8. Não há destruidores de tradição - nunca houve, nunca haverá. O que há são destruidores de Tradição, críticos do Poder, desmancha-prazeres, serpentes surdas, "almas" em constante suspeita das intenções, críticas, pessoas cientes do "murmúrio" platônico-republicano da Cidade Bela (se cabe um citado: "não leio uma palavra sem ver logo o gesto que lhe pertence" [Nietzsche, O Anticristo, p. 86]). Também elas têm que escolher dentre positivo e negativo, tanto quanto o Poder faz sobrederminar às pessoas sua própria - do Poder - escolha.

9. Há muito que se sopesar. Digamos que outro estivesse na pele de Benjamin. Digamos que outro imaginasse seu destino na mão de nazistas - esse outro, ele, um Übermensch, na mão de nazistas?, nunca! Antes morrer... Nenhum animal da terra é capaz de fazer isso: elefantes, leões, focas, leões-marinhos, tigres, macacos, cães - metêmo-los em nossos circos, adestrâmo-los, e os fazemos saltar, salta macaco, salta, e ele, coitado, salta. A um espírito crítico, tentar fazê-lo saltar é a mais terrível das dores - é insuportável dor. Se lhe escapa o poder contra o domador, recorre ele, triunfante, à sua própria "übermenschicidade" - sobre mim, não!

10. Haveria, contudo, uma razão para outro não apelar para a mais distintiva das faculdades humanas - a manutenção de sua prole: mas até isso não será, digamos, genético, biológico, logo, não-distintivamente humano? Seja como for, abrir-se-ia mão da dignidade, da autonomia, para dar pão à prole. Mas, eis como a vida é um acúmulo de absurdos - sabendo a prole disso, com quantos grãos de areia não mastigarão o pão?, com quantas doses de losna não beberão a água?: com lágrima e dor passarão pela vida. E, todavia...

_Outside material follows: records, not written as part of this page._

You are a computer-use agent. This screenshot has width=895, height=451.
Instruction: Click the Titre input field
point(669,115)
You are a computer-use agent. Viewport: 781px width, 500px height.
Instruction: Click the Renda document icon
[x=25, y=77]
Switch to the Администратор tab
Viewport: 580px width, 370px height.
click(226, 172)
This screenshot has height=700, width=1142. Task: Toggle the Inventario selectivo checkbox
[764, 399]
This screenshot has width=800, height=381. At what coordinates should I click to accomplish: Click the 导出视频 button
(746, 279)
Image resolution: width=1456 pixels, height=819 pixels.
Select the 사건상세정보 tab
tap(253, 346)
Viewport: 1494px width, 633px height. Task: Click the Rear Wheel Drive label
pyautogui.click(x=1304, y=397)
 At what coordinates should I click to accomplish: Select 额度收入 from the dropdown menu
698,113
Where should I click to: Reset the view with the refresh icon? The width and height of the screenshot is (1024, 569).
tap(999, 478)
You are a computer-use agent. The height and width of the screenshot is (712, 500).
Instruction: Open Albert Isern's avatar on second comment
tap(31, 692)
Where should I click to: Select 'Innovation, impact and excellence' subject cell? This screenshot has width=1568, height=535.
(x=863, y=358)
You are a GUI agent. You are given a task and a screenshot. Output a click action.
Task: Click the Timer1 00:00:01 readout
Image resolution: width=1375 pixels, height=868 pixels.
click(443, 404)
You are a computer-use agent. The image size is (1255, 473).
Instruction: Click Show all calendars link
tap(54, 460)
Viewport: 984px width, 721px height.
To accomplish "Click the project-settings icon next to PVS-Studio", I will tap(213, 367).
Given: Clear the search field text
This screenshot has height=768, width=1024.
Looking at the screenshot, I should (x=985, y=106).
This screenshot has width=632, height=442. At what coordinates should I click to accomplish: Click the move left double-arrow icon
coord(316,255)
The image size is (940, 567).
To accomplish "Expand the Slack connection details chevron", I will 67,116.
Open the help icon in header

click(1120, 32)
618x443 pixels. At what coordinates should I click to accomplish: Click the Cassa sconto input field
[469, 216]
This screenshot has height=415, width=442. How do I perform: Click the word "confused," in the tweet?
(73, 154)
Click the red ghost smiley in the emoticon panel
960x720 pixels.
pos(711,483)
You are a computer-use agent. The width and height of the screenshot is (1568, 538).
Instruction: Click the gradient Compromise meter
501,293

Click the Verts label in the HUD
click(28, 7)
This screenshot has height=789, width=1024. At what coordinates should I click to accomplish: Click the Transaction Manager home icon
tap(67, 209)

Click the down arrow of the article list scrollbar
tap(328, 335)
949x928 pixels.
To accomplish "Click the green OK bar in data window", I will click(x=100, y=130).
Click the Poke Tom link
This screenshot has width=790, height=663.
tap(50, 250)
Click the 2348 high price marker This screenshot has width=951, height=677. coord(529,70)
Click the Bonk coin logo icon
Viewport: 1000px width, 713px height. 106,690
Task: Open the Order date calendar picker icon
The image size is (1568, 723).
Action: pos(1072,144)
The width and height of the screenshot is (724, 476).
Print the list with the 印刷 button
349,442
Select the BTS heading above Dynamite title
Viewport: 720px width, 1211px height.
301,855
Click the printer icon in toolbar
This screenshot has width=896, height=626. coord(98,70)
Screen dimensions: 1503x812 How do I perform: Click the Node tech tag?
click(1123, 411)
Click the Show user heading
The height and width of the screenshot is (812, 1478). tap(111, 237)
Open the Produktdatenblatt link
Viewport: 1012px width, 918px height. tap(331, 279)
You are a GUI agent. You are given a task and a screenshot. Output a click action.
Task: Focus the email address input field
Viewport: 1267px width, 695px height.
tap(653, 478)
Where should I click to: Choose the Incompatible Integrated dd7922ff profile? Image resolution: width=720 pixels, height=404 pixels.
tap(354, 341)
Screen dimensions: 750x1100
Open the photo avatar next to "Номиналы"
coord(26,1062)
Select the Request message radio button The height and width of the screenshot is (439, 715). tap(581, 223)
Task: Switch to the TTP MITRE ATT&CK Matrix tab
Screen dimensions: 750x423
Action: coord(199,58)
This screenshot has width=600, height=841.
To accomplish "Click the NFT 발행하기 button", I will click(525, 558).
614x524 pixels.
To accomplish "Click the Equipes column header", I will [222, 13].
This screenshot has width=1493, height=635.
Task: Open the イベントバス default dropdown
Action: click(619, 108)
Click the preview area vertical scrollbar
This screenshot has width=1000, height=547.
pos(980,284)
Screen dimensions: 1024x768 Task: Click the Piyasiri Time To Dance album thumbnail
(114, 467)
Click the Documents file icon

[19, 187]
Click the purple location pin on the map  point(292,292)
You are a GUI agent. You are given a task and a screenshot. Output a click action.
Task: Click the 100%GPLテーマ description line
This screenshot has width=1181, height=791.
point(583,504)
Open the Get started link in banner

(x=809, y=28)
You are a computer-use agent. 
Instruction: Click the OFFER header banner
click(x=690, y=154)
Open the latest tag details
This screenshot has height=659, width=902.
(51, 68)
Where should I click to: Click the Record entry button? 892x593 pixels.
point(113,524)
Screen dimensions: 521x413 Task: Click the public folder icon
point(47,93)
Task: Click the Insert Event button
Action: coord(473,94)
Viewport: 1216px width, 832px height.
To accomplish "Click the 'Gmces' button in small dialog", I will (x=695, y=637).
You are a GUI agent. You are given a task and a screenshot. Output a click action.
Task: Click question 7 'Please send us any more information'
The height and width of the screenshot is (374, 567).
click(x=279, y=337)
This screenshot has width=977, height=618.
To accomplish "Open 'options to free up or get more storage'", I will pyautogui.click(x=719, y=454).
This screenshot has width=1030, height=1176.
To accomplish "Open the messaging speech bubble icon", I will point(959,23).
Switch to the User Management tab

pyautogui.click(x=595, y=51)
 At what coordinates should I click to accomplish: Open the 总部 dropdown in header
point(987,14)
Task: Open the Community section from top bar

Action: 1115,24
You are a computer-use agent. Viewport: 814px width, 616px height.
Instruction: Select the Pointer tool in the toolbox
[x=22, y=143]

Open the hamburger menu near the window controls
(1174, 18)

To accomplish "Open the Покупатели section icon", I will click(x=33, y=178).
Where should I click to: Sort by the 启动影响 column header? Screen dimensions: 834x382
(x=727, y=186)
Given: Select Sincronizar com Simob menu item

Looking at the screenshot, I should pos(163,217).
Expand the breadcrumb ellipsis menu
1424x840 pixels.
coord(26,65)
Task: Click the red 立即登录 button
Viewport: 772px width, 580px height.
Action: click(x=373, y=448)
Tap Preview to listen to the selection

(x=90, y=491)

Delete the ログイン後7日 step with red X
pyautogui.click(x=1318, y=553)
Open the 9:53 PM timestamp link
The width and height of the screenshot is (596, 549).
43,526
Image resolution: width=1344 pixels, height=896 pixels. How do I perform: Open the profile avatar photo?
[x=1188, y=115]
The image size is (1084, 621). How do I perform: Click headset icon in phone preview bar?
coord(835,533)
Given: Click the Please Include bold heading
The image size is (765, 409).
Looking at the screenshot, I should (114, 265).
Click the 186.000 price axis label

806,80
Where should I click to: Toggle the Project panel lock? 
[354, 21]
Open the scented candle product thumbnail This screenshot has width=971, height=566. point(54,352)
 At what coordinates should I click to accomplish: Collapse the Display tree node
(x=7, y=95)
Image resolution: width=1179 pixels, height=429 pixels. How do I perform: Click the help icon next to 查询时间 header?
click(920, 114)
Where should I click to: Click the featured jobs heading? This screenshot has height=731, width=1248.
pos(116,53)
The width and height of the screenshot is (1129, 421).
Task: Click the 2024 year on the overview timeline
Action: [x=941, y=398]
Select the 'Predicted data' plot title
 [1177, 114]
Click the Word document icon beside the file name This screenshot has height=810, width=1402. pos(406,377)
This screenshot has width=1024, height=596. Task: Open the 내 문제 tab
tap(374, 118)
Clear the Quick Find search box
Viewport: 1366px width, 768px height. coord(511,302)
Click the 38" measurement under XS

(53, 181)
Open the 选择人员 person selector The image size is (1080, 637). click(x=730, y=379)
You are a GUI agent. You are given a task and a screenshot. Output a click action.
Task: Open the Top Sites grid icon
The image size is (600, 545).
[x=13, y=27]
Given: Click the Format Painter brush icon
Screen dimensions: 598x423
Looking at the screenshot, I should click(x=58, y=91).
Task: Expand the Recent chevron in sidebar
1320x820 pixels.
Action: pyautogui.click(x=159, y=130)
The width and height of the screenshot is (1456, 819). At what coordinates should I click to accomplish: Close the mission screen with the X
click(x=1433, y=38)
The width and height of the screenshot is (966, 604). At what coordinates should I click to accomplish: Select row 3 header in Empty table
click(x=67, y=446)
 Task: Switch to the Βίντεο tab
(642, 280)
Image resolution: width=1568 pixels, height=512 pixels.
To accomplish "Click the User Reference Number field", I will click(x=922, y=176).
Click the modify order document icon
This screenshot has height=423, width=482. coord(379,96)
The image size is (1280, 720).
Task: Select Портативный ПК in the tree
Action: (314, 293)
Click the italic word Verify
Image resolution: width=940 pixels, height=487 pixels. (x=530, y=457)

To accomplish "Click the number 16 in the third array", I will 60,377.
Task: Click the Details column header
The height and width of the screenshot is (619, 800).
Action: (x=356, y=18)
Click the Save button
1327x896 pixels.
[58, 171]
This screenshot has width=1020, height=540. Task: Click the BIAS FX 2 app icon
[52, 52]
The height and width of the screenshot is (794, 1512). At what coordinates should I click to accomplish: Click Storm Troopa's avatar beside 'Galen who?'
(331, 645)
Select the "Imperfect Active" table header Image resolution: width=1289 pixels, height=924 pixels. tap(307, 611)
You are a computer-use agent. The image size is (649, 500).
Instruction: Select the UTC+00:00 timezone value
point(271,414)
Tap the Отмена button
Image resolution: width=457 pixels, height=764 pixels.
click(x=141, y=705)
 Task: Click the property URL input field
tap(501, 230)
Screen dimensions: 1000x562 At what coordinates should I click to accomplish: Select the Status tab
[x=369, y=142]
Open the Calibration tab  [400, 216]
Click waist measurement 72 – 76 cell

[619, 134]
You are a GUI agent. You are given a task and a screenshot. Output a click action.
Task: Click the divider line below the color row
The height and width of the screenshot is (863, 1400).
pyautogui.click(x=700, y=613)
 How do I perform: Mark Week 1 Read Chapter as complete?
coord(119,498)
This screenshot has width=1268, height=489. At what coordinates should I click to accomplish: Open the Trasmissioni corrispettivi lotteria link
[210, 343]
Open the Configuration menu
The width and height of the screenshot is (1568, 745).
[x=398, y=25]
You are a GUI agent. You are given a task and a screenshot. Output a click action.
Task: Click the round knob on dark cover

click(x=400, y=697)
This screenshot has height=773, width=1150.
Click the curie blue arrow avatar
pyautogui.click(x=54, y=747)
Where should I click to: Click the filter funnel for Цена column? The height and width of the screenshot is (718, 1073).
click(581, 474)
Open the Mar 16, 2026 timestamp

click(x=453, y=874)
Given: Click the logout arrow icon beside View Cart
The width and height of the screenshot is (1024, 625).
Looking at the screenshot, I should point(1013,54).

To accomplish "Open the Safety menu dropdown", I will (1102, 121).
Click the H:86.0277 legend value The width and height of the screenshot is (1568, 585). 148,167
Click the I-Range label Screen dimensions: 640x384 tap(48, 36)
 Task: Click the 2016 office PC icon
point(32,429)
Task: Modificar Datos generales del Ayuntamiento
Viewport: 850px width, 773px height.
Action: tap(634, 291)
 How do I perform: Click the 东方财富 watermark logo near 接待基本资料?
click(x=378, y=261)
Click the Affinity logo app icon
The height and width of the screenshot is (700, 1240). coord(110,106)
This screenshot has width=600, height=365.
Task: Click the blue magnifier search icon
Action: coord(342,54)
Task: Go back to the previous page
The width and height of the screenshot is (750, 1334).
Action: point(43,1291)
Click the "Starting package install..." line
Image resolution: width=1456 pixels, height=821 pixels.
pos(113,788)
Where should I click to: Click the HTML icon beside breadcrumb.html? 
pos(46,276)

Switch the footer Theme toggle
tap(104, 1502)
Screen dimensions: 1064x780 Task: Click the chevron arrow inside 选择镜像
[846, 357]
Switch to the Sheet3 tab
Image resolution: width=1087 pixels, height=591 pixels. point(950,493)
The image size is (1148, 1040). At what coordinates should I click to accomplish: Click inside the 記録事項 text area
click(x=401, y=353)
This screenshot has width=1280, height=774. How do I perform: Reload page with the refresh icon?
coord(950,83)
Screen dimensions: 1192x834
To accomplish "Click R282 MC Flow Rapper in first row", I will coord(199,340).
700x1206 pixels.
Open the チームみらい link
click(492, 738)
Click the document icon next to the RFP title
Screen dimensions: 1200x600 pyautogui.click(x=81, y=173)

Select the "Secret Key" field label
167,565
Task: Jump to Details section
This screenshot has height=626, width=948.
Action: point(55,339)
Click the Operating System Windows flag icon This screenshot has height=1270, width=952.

11. Nada é mais pacífico, mais sossegado, do que a ingenuidade, a inocência, a puerilidade. Perdi-a. Doravante, é apenas dor. Quisera haver mitos que a mitigassem. Não há. É viver dolorosamente. Mas, sobretudo, viver... talvez à espera de um mito novo, um mito que se disfarce tanto que perca sua cara de mito, conquanto continue, inexoravelmente, a sê-lo.